Long-term abstinence and predictors of tobacco treatment uptake among hospitalized smokers with serious mental illness enrolled in a smoking cessation trial

Erin S. Rogers, Rebecca Friedes, Annika Jakes, Ellie Grossman, Alissa Link, Scott E. Sherman

Research output: Contribution to journalArticle

Abstract

Hospital patients with serious mental illness (SMI) have high rates of smoking. There are few post-discharge treatment models available for this population and limited research on their treatment uptake following discharge.
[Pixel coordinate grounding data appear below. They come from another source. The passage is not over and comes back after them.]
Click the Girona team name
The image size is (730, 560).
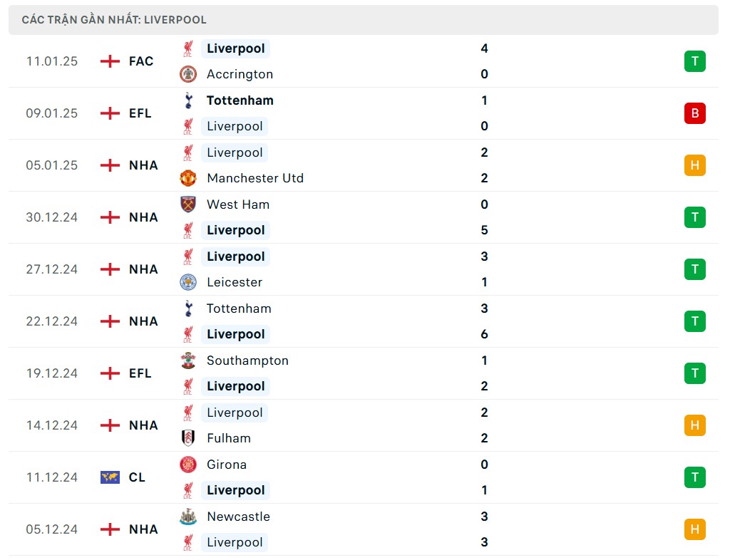(x=227, y=465)
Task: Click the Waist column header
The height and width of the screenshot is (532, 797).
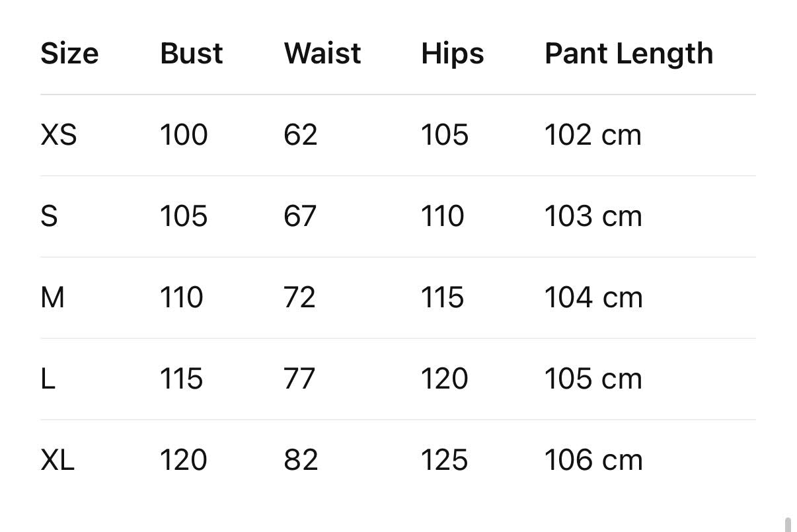Action: (x=323, y=54)
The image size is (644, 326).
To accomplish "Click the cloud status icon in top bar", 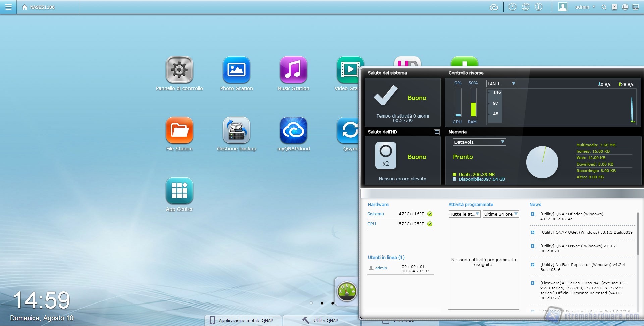I will tap(494, 7).
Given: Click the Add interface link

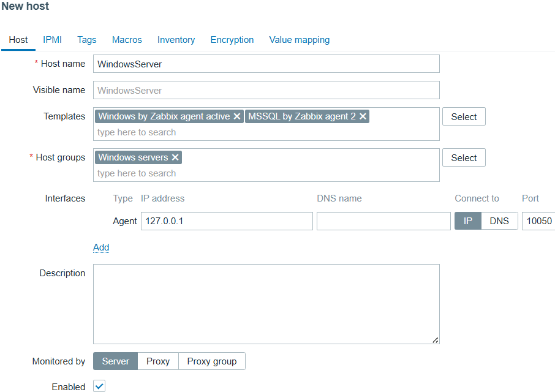Looking at the screenshot, I should pyautogui.click(x=101, y=247).
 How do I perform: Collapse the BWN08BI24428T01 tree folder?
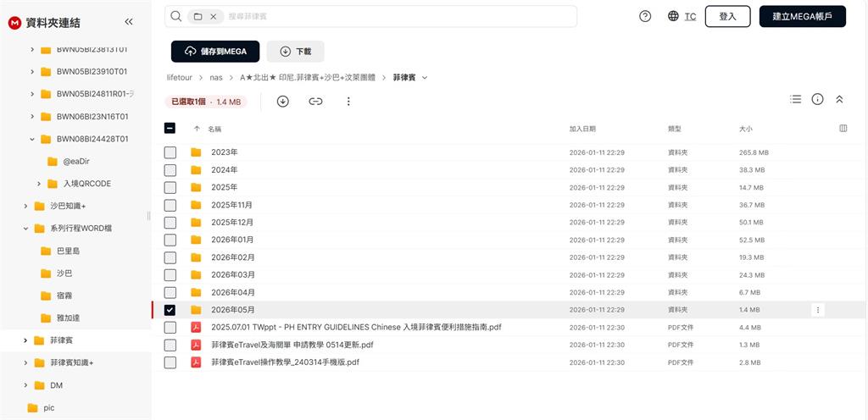click(x=32, y=139)
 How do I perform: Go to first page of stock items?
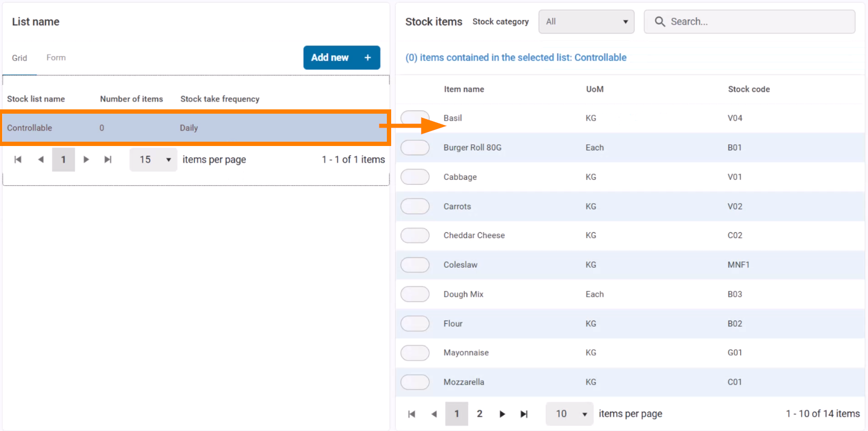(x=412, y=414)
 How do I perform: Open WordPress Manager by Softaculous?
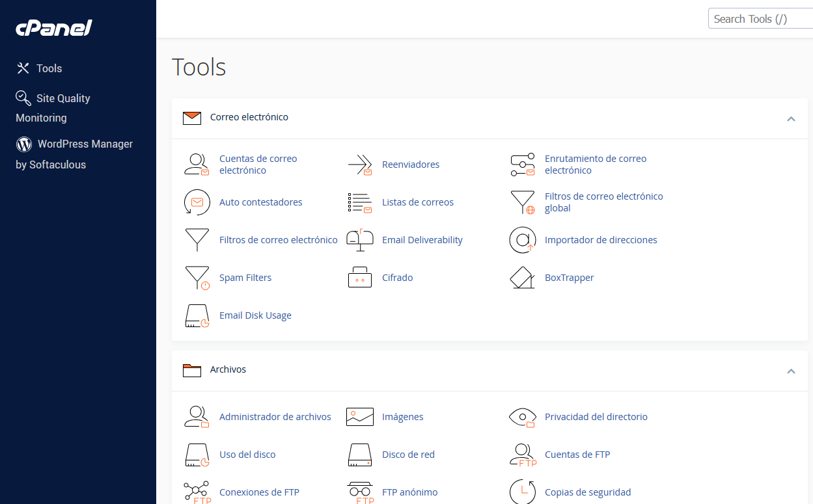click(x=85, y=144)
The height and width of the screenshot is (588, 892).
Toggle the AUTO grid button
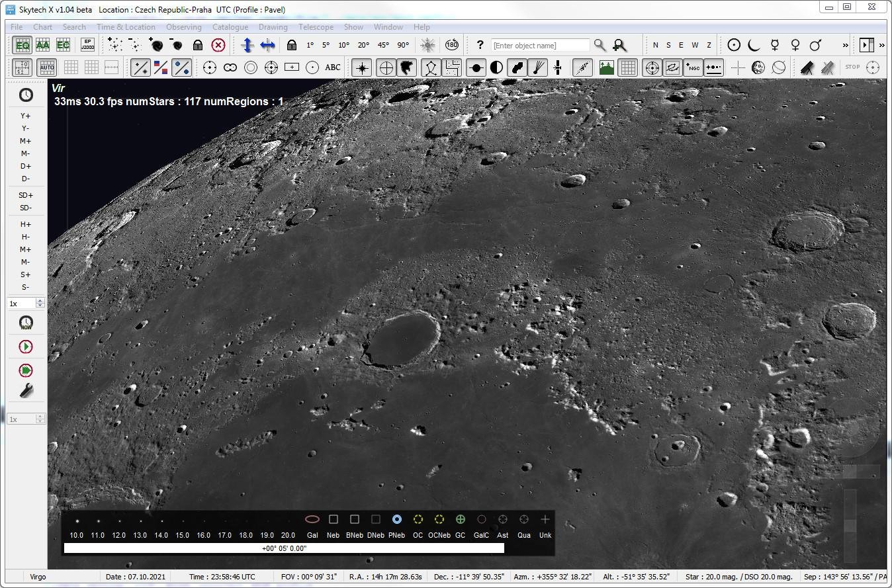point(46,67)
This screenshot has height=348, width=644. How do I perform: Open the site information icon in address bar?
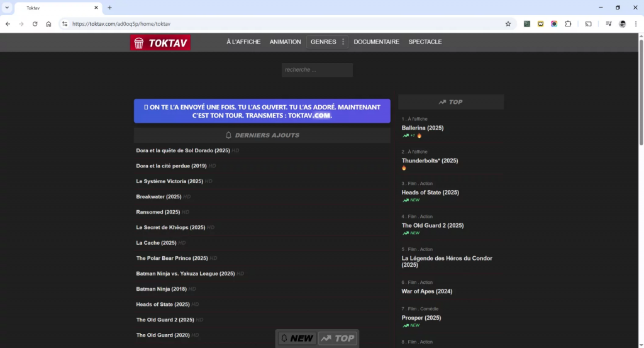64,24
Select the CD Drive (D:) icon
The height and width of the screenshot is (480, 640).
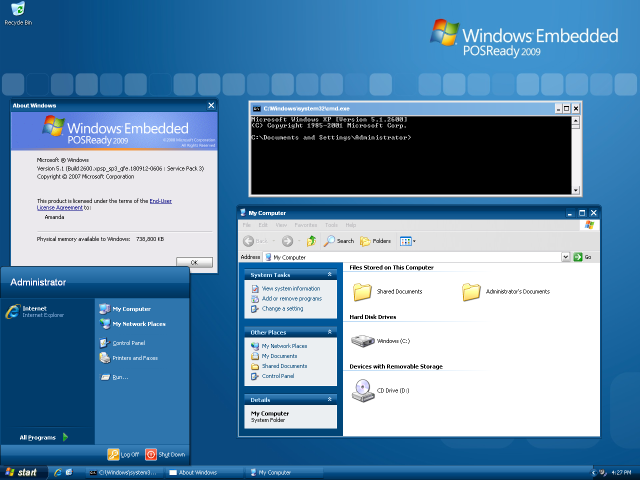click(x=362, y=390)
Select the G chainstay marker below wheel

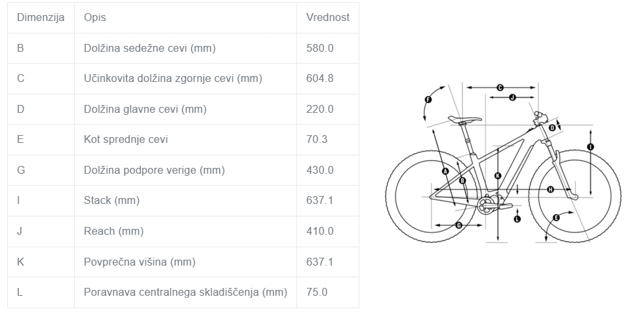point(459,225)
This study is a secondary analysis of an RCT that compared multi-session intensive telephone counseling versus referral to state quitline counseling at two safety net hospitals in New York City. For this analysis, we selected all trial participants with a history of schizophrenia, schizoaffective disorder or bipolar disorder (N = 384) and used multivariable logistic regression to compare groups on self-reported 30-day abstinence at 6 months and to identify patient factors associated with use of tobacco treatment. Analyses found no significant group differences in abstinence 6 months (28% quitline vs. 29% intervention, p > 0.05), use of cessation medications (42% quitline vs. 47% intervention, p > 0.05) or receipt of at least one counseling call (47% quitline vs. 42% intervention, p > 0.05). Patients with hazardous drinking (p = 0.04) or perceived good health (p = 0.03) were less likely to use cessation medications. Homeless patients were less likely to use counseling (p = 0.02). Most patients did not use cessation treatment after discharge, and the intensive intervention did not improve abstinence rates over quitline referral. Interventions are needed to improve use of cessation treatment and long-term abstinence in patients with SMI.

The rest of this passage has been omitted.